**PROBLEM STATEMENT**
Every line of the data below that holds the string "agent" needs to be reported.

(Data extracted from a collection)

=====

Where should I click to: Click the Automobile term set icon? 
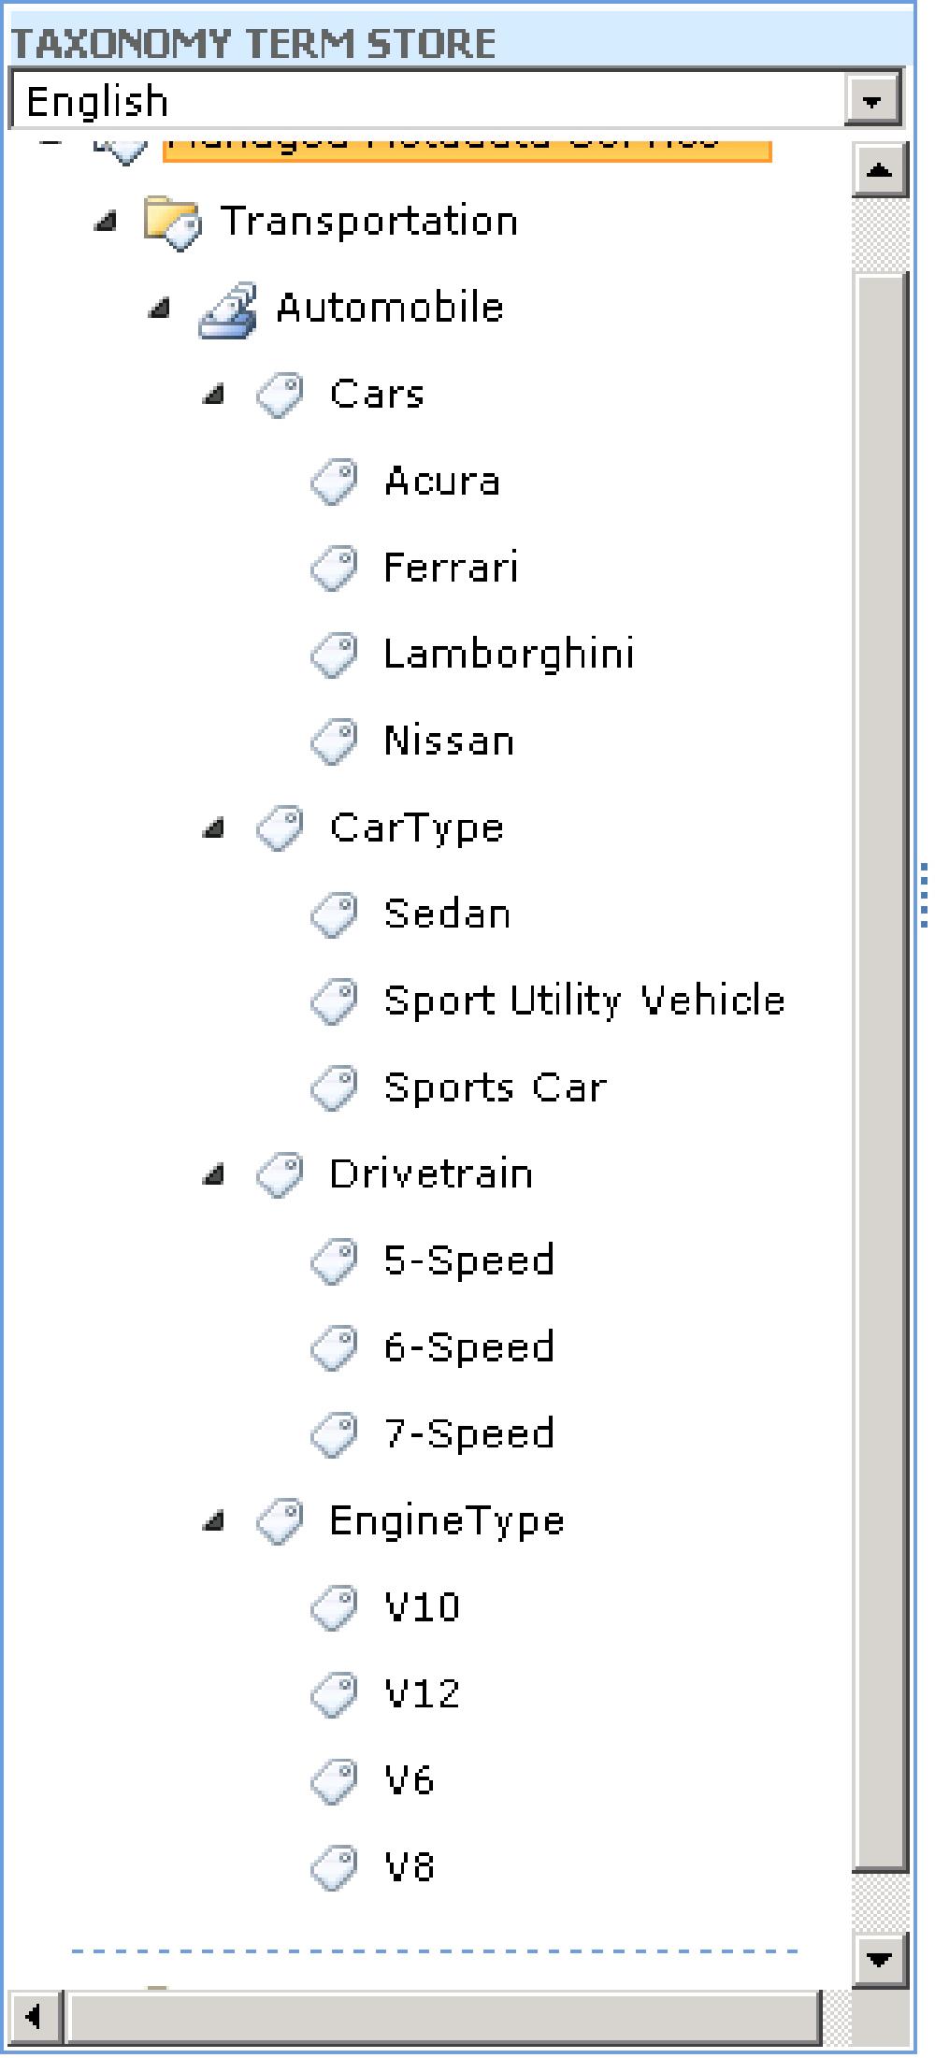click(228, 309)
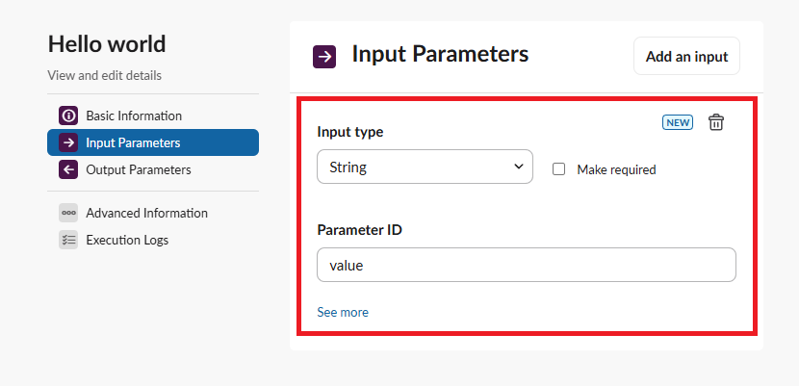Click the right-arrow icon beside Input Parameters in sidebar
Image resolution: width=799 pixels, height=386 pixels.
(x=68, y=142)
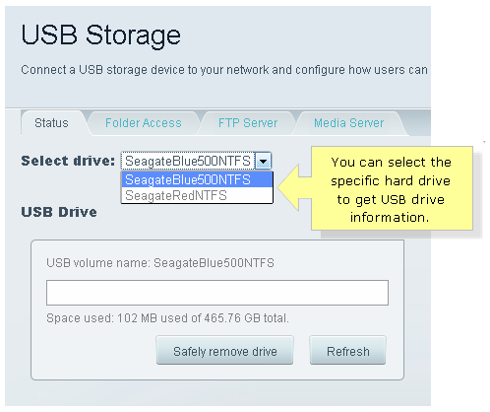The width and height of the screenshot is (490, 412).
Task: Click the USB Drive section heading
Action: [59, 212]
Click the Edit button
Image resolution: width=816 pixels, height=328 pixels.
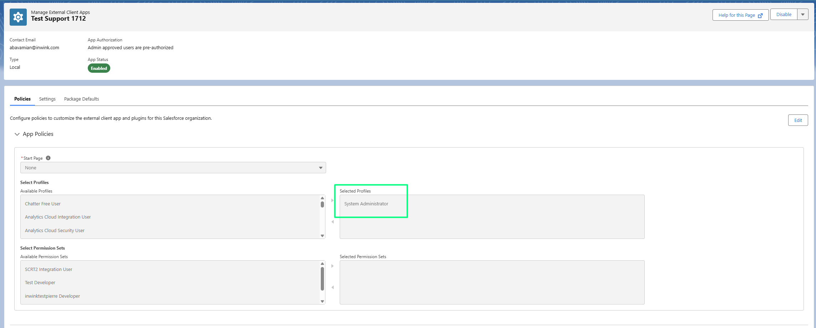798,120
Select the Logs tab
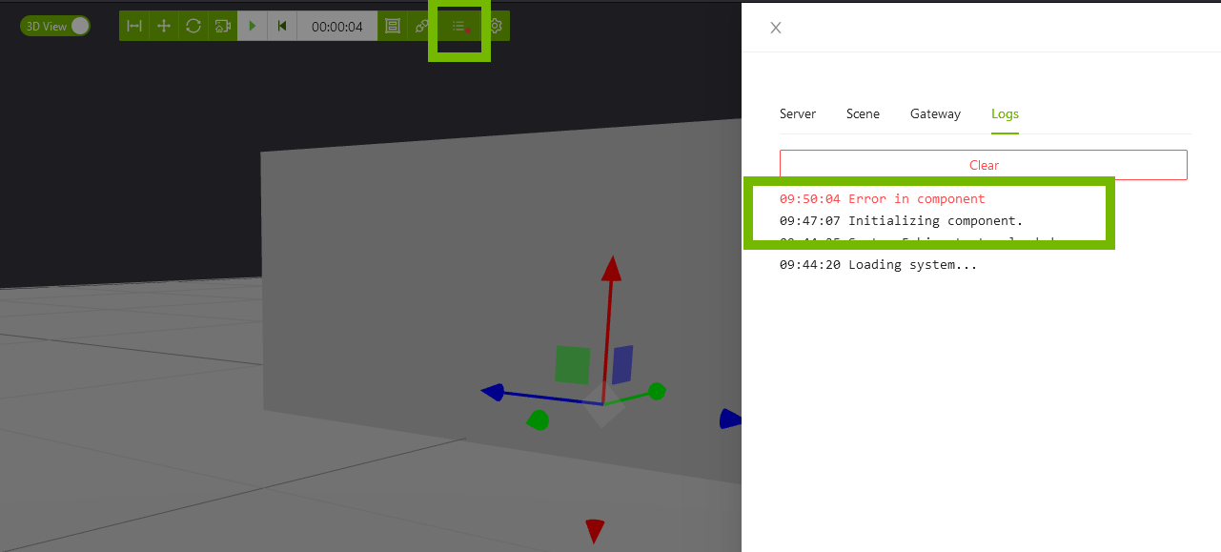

=====

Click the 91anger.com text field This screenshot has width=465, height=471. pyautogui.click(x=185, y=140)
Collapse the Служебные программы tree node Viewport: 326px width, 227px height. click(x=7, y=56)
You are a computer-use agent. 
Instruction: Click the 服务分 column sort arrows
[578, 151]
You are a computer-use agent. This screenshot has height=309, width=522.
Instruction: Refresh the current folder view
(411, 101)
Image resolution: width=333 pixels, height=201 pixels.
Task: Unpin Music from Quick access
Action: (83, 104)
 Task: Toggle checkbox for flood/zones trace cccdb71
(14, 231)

=====

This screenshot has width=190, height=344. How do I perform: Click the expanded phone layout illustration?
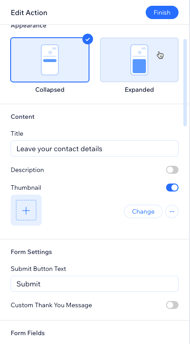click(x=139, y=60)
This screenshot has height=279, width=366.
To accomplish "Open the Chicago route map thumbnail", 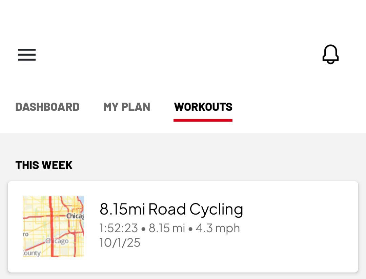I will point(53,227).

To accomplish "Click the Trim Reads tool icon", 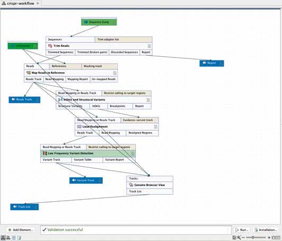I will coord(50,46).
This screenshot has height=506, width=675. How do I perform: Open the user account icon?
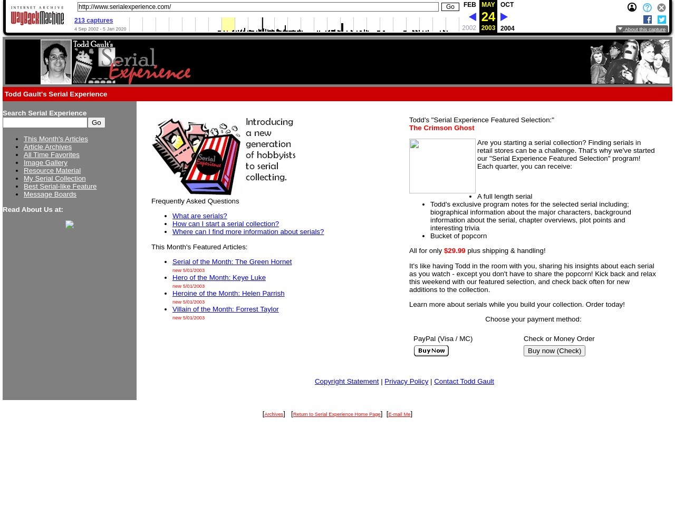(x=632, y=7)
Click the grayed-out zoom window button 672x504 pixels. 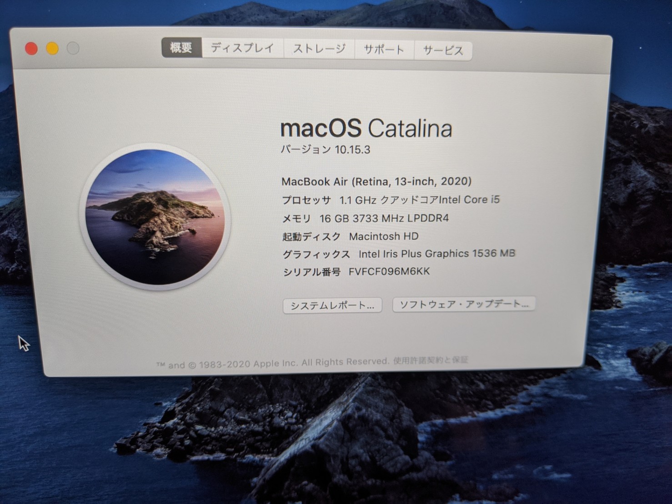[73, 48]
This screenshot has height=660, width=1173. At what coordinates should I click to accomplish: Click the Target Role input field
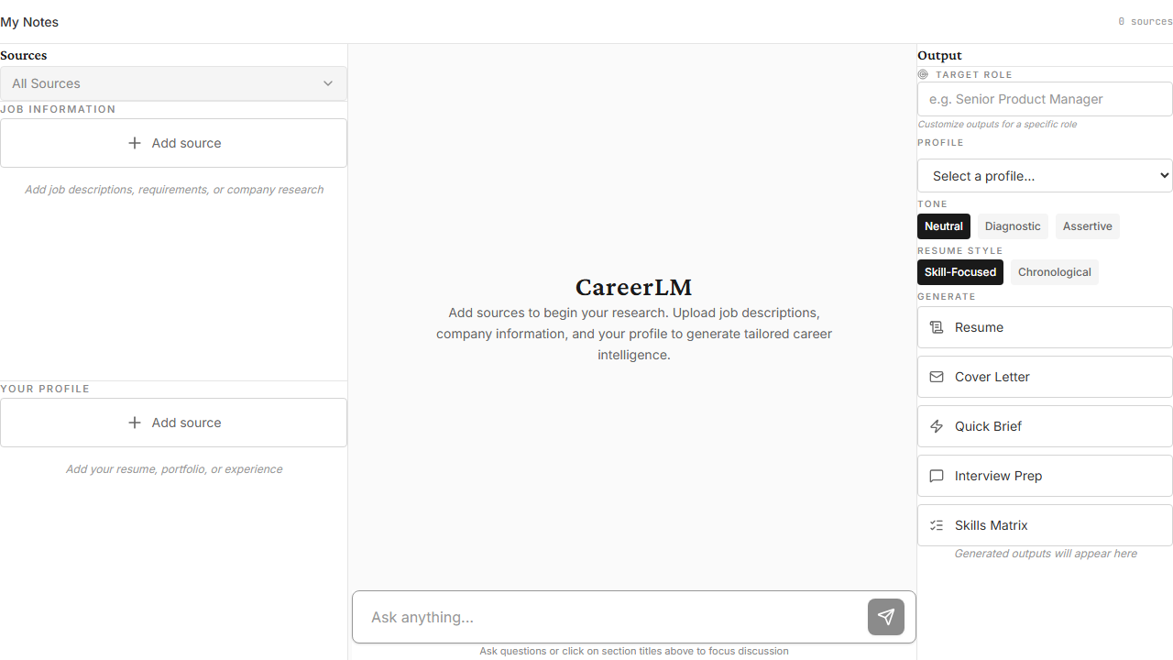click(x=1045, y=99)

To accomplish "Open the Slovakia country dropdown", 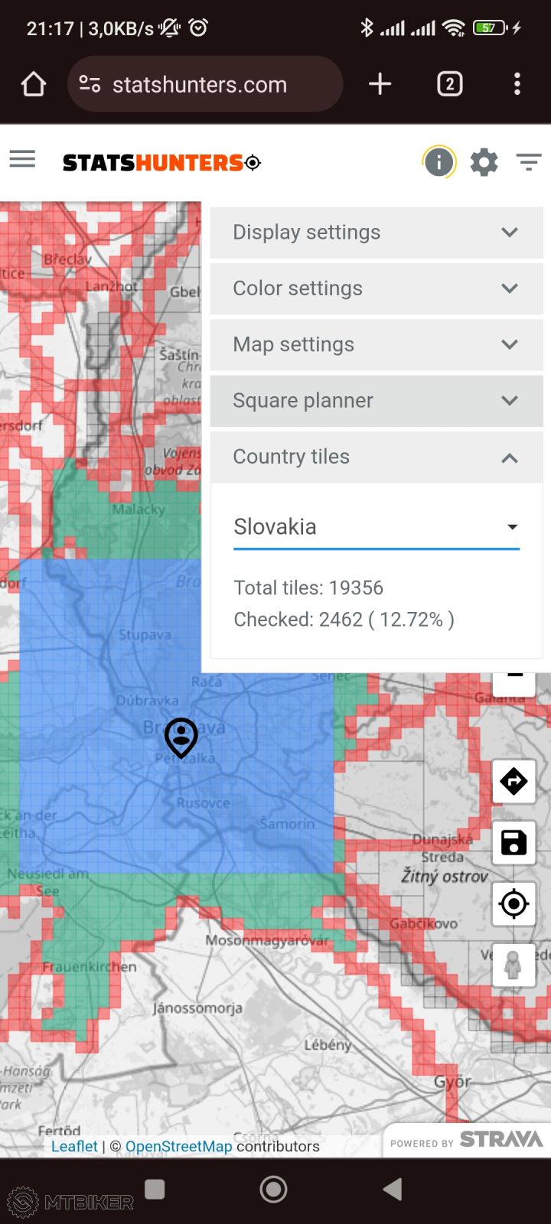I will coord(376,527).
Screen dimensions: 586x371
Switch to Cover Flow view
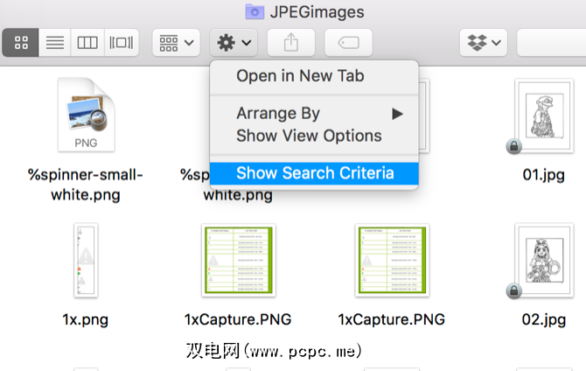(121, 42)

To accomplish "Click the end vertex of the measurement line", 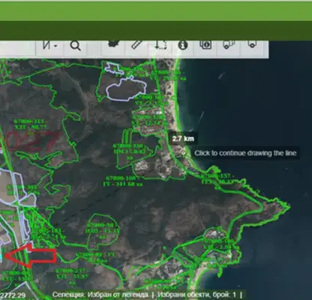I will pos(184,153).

=====

**WRITTEN SOLUTION**
You are a computer-use agent. 
You are a computer-use agent. This screenshot has height=309, width=522.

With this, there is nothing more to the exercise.